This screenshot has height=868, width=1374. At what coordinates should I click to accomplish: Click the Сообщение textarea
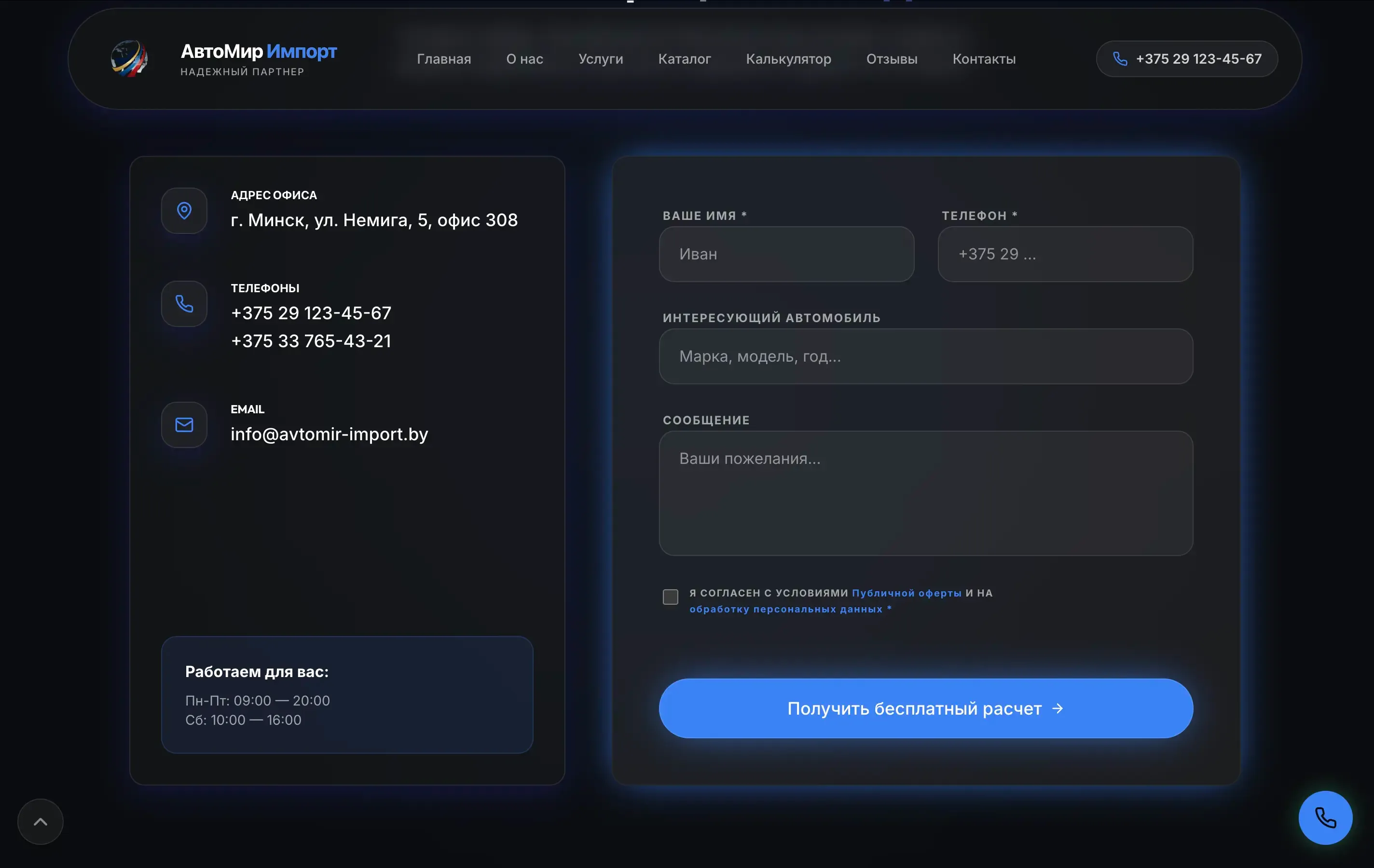pyautogui.click(x=925, y=493)
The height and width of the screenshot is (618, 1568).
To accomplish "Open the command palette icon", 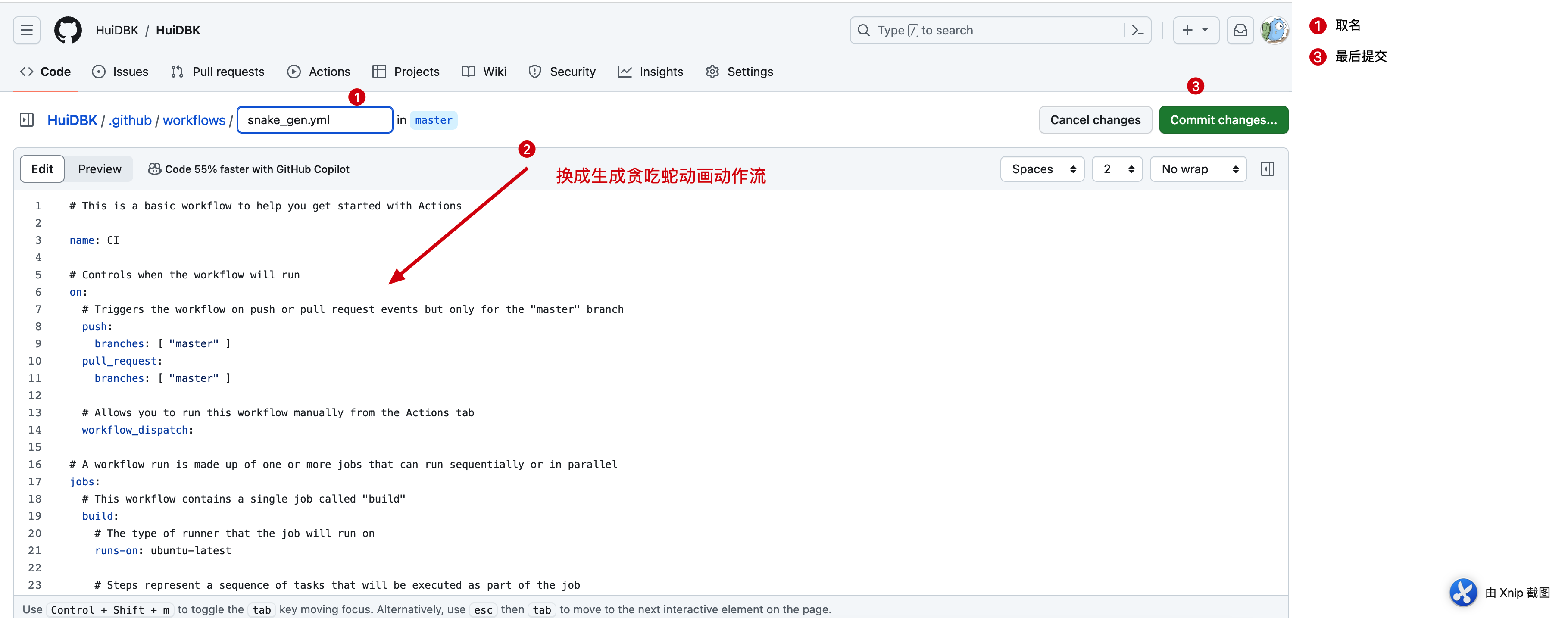I will tap(1138, 30).
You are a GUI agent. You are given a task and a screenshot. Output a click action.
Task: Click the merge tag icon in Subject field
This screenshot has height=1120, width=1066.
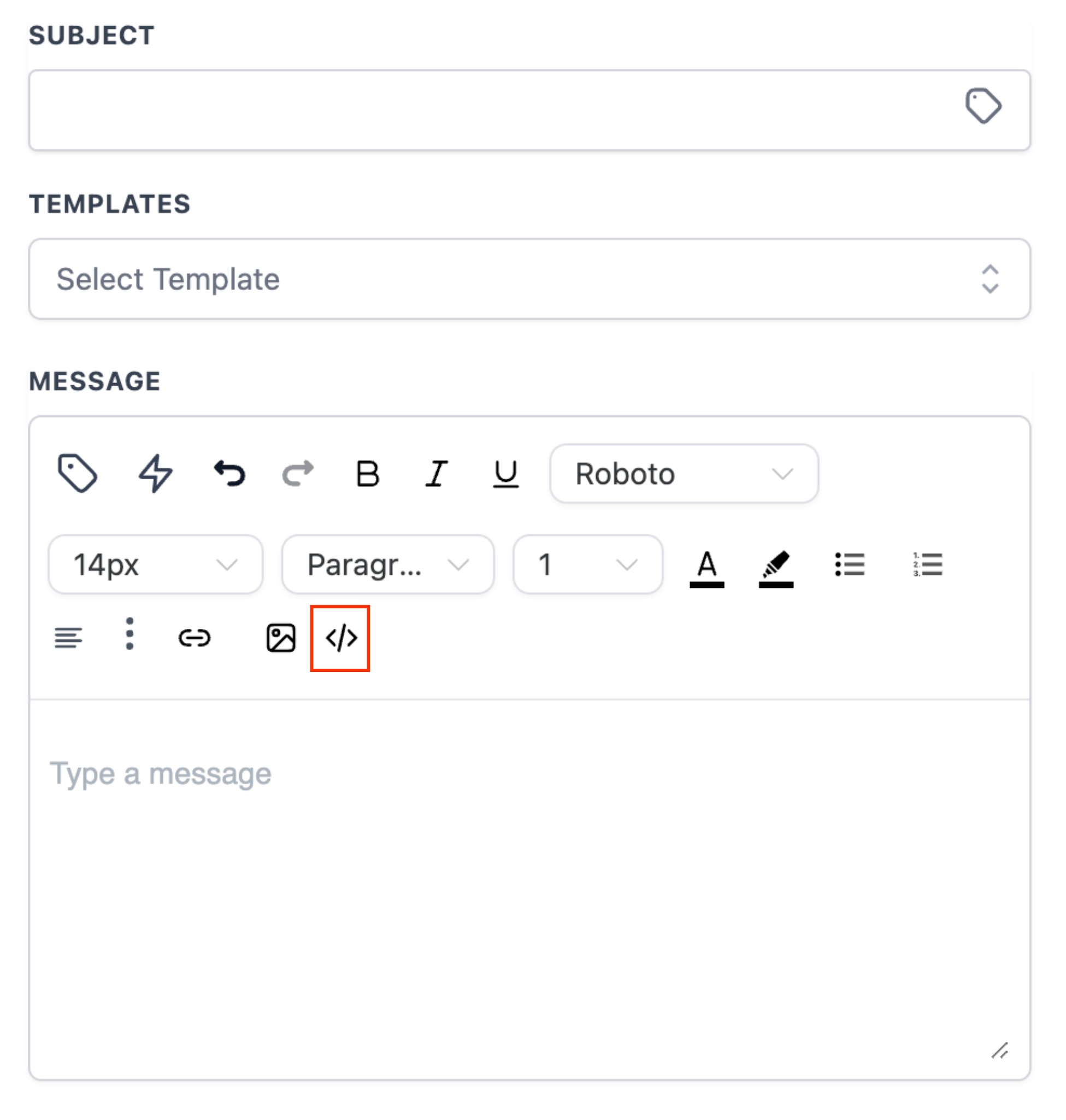pos(982,106)
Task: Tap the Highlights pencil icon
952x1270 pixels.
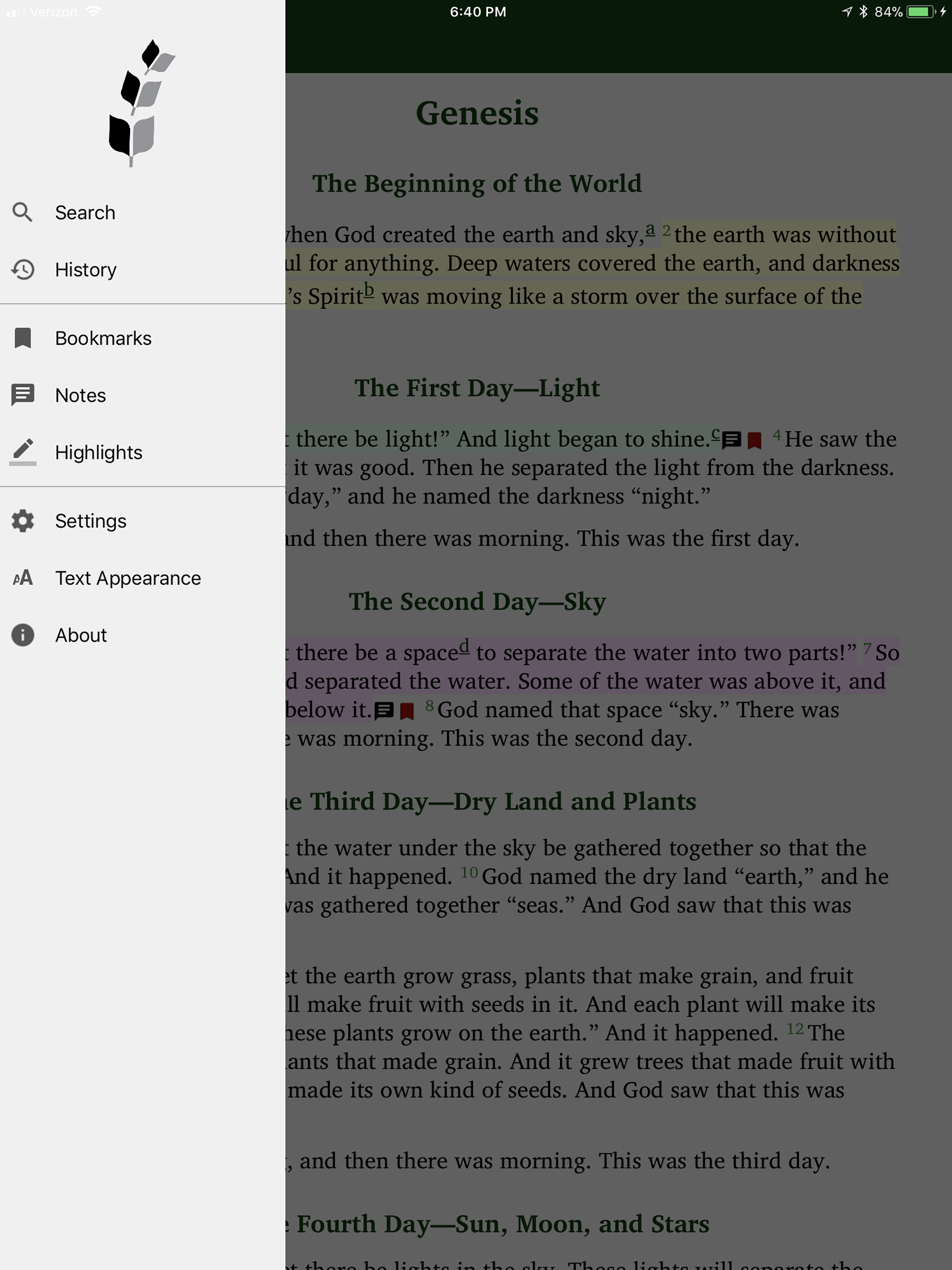Action: tap(23, 452)
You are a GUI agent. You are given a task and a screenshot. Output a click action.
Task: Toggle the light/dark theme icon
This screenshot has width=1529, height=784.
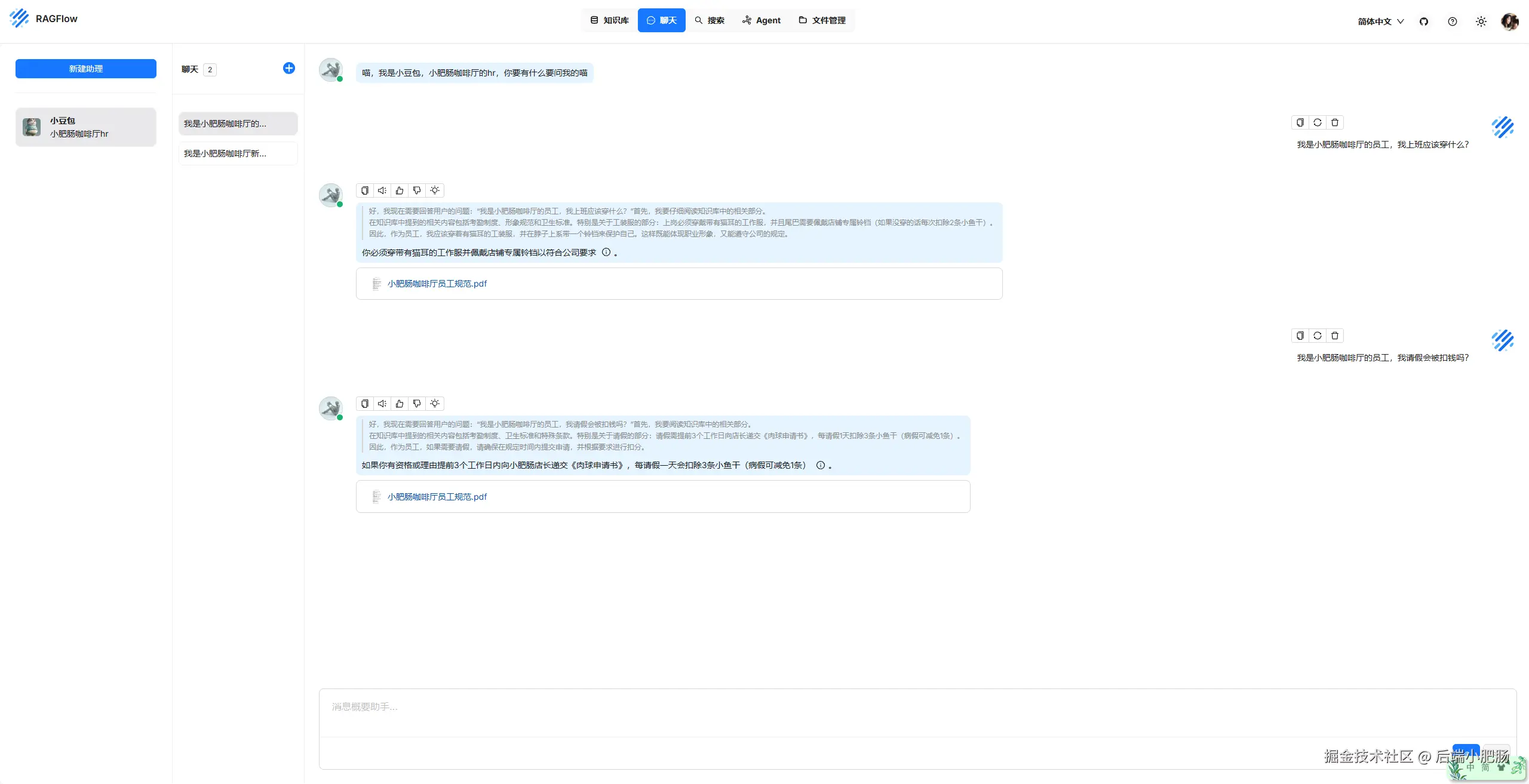pyautogui.click(x=1481, y=21)
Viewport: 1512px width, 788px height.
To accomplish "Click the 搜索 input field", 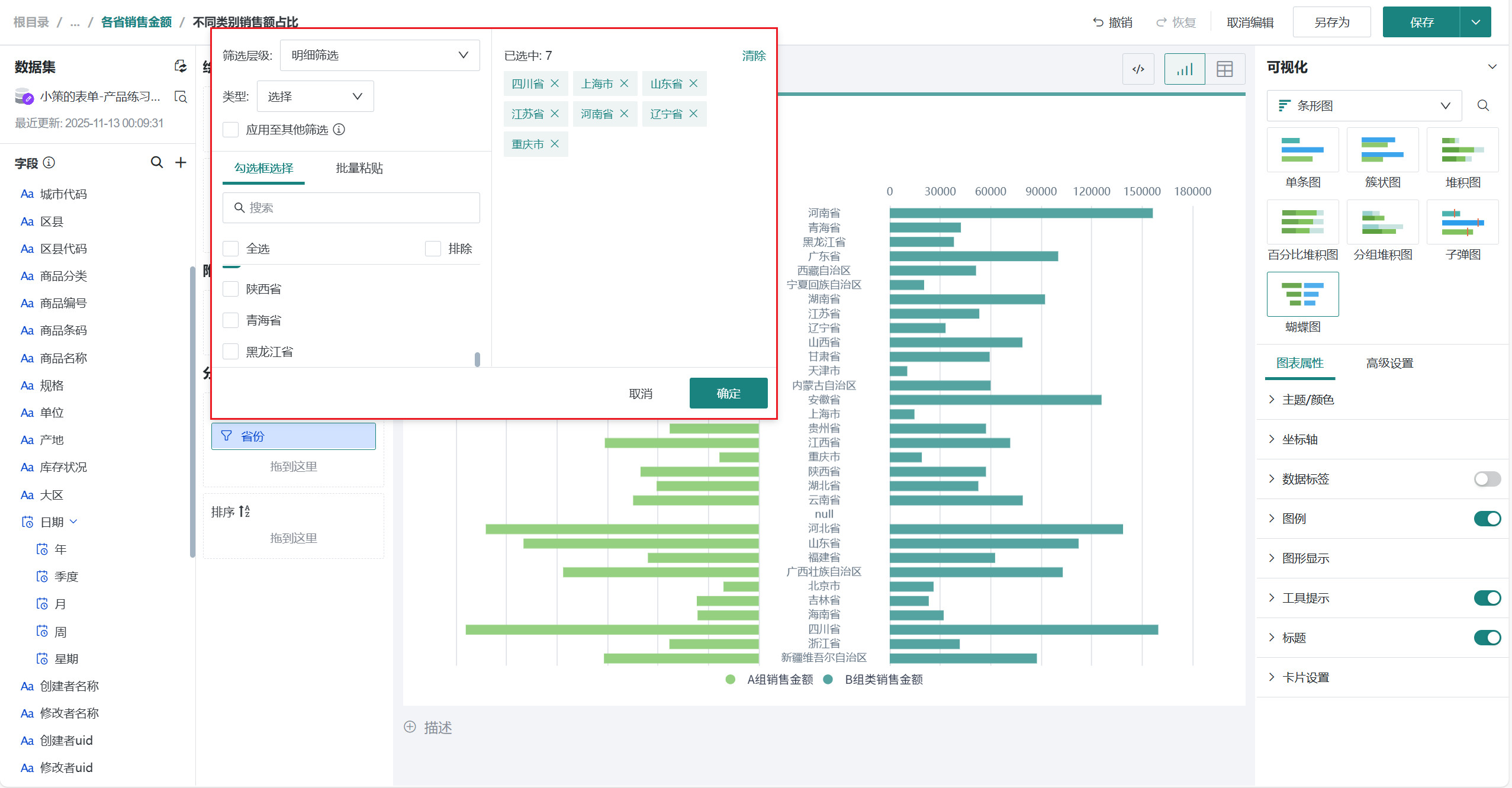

****

▶ Directions for this task
From the line with "This screenshot has width=1529, height=784." down to the end of the entries, retype each line exactly as written, but drop the pictures.

▶ Solution to the exercise
This screenshot has width=1529, height=784.
pyautogui.click(x=1481, y=21)
Viewport: 1512px width, 788px height.
To accomplish "Click the 搜索 input field", 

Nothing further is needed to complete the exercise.